(STUDY MATERIAL):
# # # #

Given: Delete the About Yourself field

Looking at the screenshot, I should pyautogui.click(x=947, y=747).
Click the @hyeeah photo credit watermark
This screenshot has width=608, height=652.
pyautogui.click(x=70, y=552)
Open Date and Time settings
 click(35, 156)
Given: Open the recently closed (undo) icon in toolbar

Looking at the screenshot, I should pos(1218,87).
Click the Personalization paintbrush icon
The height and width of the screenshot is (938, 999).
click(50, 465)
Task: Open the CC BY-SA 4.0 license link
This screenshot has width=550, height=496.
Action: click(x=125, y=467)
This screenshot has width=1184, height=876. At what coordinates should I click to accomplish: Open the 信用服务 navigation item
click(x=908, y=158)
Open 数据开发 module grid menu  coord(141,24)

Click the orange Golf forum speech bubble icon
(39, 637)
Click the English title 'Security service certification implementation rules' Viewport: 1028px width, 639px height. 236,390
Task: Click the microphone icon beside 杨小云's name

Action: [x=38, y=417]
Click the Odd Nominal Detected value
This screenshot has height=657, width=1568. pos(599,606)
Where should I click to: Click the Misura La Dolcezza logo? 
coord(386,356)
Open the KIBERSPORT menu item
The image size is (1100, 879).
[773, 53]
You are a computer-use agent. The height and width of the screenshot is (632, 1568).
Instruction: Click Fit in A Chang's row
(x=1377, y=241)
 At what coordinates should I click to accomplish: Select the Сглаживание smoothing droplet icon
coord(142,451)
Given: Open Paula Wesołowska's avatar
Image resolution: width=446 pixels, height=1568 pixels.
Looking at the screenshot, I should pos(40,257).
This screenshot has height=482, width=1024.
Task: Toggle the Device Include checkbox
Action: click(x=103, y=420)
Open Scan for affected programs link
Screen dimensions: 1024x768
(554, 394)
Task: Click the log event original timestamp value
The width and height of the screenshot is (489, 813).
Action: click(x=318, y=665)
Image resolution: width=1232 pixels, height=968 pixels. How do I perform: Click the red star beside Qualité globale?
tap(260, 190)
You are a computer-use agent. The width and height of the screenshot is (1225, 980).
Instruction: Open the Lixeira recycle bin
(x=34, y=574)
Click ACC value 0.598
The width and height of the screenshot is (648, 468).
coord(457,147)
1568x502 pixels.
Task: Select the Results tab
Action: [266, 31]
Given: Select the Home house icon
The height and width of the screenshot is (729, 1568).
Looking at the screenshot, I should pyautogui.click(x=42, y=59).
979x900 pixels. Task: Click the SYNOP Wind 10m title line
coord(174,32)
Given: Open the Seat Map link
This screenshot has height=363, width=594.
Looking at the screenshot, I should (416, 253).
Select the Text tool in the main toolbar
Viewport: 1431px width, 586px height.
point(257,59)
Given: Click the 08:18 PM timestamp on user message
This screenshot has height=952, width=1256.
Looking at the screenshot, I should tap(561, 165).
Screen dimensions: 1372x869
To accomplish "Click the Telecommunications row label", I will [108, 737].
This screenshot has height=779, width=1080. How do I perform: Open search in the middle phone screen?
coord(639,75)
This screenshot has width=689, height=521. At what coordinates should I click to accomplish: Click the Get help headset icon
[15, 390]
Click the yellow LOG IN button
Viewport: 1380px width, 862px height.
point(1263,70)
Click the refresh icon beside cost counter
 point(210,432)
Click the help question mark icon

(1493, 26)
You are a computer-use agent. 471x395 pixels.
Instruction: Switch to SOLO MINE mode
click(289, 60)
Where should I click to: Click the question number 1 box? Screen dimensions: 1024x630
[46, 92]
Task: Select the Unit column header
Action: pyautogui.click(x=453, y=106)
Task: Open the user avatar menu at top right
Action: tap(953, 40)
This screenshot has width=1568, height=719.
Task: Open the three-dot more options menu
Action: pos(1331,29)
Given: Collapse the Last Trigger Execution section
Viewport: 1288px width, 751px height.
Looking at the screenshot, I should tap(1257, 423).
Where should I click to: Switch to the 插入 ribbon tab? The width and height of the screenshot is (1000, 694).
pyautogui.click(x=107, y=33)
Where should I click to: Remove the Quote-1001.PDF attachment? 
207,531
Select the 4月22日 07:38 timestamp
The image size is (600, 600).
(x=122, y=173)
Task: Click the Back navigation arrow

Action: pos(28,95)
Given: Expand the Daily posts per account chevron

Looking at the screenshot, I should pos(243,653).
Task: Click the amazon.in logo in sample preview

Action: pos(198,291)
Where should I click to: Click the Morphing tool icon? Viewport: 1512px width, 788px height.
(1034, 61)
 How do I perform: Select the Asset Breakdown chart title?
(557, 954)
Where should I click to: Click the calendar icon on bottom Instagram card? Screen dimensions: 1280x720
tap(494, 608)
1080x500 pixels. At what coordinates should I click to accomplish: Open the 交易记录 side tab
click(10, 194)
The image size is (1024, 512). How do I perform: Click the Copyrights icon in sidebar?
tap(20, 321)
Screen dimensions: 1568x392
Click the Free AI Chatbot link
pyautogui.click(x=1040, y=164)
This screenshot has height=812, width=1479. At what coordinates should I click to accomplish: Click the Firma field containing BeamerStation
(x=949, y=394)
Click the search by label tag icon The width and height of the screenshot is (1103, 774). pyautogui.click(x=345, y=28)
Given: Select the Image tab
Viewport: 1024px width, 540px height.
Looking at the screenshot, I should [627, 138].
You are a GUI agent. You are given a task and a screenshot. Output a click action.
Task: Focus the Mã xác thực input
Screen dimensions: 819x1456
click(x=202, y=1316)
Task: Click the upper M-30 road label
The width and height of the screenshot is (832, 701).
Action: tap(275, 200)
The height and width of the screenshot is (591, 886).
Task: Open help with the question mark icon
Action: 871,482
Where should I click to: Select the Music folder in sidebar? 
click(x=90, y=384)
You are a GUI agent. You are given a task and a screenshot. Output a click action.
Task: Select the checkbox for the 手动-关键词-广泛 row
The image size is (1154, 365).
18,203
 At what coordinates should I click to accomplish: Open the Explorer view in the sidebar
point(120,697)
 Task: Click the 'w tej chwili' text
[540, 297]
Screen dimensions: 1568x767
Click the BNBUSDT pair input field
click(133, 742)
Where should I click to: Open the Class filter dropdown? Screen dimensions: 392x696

# # # #

(REQUIRED ACTION):
All records shown above are to be output exactly.

(OUTPUT FOR THIS TASK):
Given: Delete the About Yourself field

Looking at the screenshot, I should pyautogui.click(x=947, y=747).
Click the @hyeeah photo credit watermark
This screenshot has width=608, height=652.
pyautogui.click(x=70, y=552)
Open Date and Time settings
 click(35, 156)
Given: Open the recently closed (undo) icon in toolbar

Looking at the screenshot, I should pos(1218,87).
Click the Personalization paintbrush icon
The height and width of the screenshot is (938, 999).
click(50, 465)
Task: Open the CC BY-SA 4.0 license link
This screenshot has width=550, height=496.
Action: click(x=125, y=467)
This screenshot has width=1184, height=876. At what coordinates should I click to accomplish: Open the 信用服务 navigation item
click(x=908, y=158)
Open 数据开发 module grid menu  coord(141,24)

Click the orange Golf forum speech bubble icon
(39, 637)
Click the English title 'Security service certification implementation rules' Viewport: 1028px width, 639px height. 236,390
Task: Click the microphone icon beside 杨小云's name

Action: [x=38, y=417]
Click the Odd Nominal Detected value
This screenshot has height=657, width=1568. pos(599,606)
Where should I click to: Click the Misura La Dolcezza logo? 
coord(386,356)
Open the KIBERSPORT menu item
The image size is (1100, 879).
[773, 53]
You are a computer-use agent. The height and width of the screenshot is (632, 1568).
Instruction: Click Fit in A Chang's row
(x=1377, y=241)
 At what coordinates should I click to accomplish: Select the Сглаживание smoothing droplet icon
coord(142,451)
Given: Open Paula Wesołowska's avatar
Image resolution: width=446 pixels, height=1568 pixels.
Looking at the screenshot, I should pos(40,257).
This screenshot has height=482, width=1024.
Task: Toggle the Device Include checkbox
Action: click(x=103, y=420)
Open Scan for affected programs link
Screen dimensions: 1024x768
(554, 394)
Task: Click the log event original timestamp value
The width and height of the screenshot is (489, 813).
Action: click(x=318, y=665)
Image resolution: width=1232 pixels, height=968 pixels. How do I perform: Click the red star beside Qualité globale?
tap(260, 190)
You are a computer-use agent. The width and height of the screenshot is (1225, 980).
Instruction: Open the Lixeira recycle bin
(x=34, y=574)
Click ACC value 0.598
The width and height of the screenshot is (648, 468).
coord(457,147)
1568x502 pixels.
Task: Select the Results tab
Action: [266, 31]
Given: Select the Home house icon
The height and width of the screenshot is (729, 1568).
Looking at the screenshot, I should pyautogui.click(x=42, y=59).
979x900 pixels. Task: Click the SYNOP Wind 10m title line
coord(174,32)
Given: Open the Seat Map link
This screenshot has height=363, width=594.
Looking at the screenshot, I should (416, 253).
Select the Text tool in the main toolbar
Viewport: 1431px width, 586px height.
point(257,59)
Given: Click the 08:18 PM timestamp on user message
This screenshot has height=952, width=1256.
Looking at the screenshot, I should tap(561, 165).
Screen dimensions: 1372x869
To accomplish "Click the Telecommunications row label", I will [108, 737].
This screenshot has height=779, width=1080. How do I perform: Open search in the middle phone screen?
coord(639,75)
This screenshot has width=689, height=521. At what coordinates should I click to accomplish: Click the Get help headset icon
[15, 390]
Click the yellow LOG IN button
Viewport: 1380px width, 862px height.
point(1263,70)
Click the refresh icon beside cost counter
 point(210,432)
Click the help question mark icon

(1493, 26)
You are a computer-use agent. 471x395 pixels.
Instruction: Switch to SOLO MINE mode
click(289, 60)
Where should I click to: Click the question number 1 box? Screen dimensions: 1024x630
[46, 92]
Task: Select the Unit column header
Action: pyautogui.click(x=453, y=106)
Task: Open the user avatar menu at top right
Action: tap(953, 40)
This screenshot has width=1568, height=719.
Task: Open the three-dot more options menu
Action: pos(1331,29)
Given: Collapse the Last Trigger Execution section
Viewport: 1288px width, 751px height.
Looking at the screenshot, I should tap(1257, 423).
Where should I click to: Switch to the 插入 ribbon tab? The width and height of the screenshot is (1000, 694).
pyautogui.click(x=107, y=33)
Where should I click to: Remove the Quote-1001.PDF attachment? 
207,531
Select the 4月22日 07:38 timestamp
The image size is (600, 600).
(x=122, y=173)
Task: Click the Back navigation arrow

Action: pos(28,95)
Given: Expand the Daily posts per account chevron

Looking at the screenshot, I should pos(243,653).
Task: Click the amazon.in logo in sample preview

Action: pos(198,291)
Where should I click to: Click the Morphing tool icon? Viewport: 1512px width, 788px height.
(1034, 61)
 How do I perform: Select the Asset Breakdown chart title?
(557, 954)
Where should I click to: Click the calendar icon on bottom Instagram card? Screen dimensions: 1280x720
tap(494, 608)
1080x500 pixels. At what coordinates should I click to accomplish: Open the 交易记录 side tab
click(10, 194)
The image size is (1024, 512). How do I perform: Click the Copyrights icon in sidebar?
tap(20, 321)
Screen dimensions: 1568x392
Click the Free AI Chatbot link
pyautogui.click(x=1040, y=164)
This screenshot has height=812, width=1479. At what coordinates should I click to accomplish: Click the Firma field containing BeamerStation
(x=949, y=394)
Click the search by label tag icon The width and height of the screenshot is (1103, 774). pyautogui.click(x=345, y=28)
Given: Select the Image tab
Viewport: 1024px width, 540px height.
Looking at the screenshot, I should [627, 138].
You are a GUI agent. You are given a task and a screenshot. Output a click action.
Task: Focus the Mã xác thực input
Screen dimensions: 819x1456
click(x=202, y=1316)
Task: Click the upper M-30 road label
The width and height of the screenshot is (832, 701).
Action: tap(275, 200)
The height and width of the screenshot is (591, 886).
Task: Open help with the question mark icon
Action: 871,482
Where should I click to: Select the Music folder in sidebar? 
click(x=90, y=384)
You are a GUI agent. You are given a task and a screenshot. Output a click action.
Task: Select the checkbox for the 手动-关键词-广泛 row
The image size is (1154, 365).
18,203
 At what coordinates should I click to accomplish: Open the Explorer view in the sidebar
point(120,697)
 Task: Click the 'w tej chwili' text
[540, 297]
Screen dimensions: 1568x767
Click the BNBUSDT pair input field
click(133, 742)
Where should I click to: Open the Class filter dropdown? Screen dimensions: 392x696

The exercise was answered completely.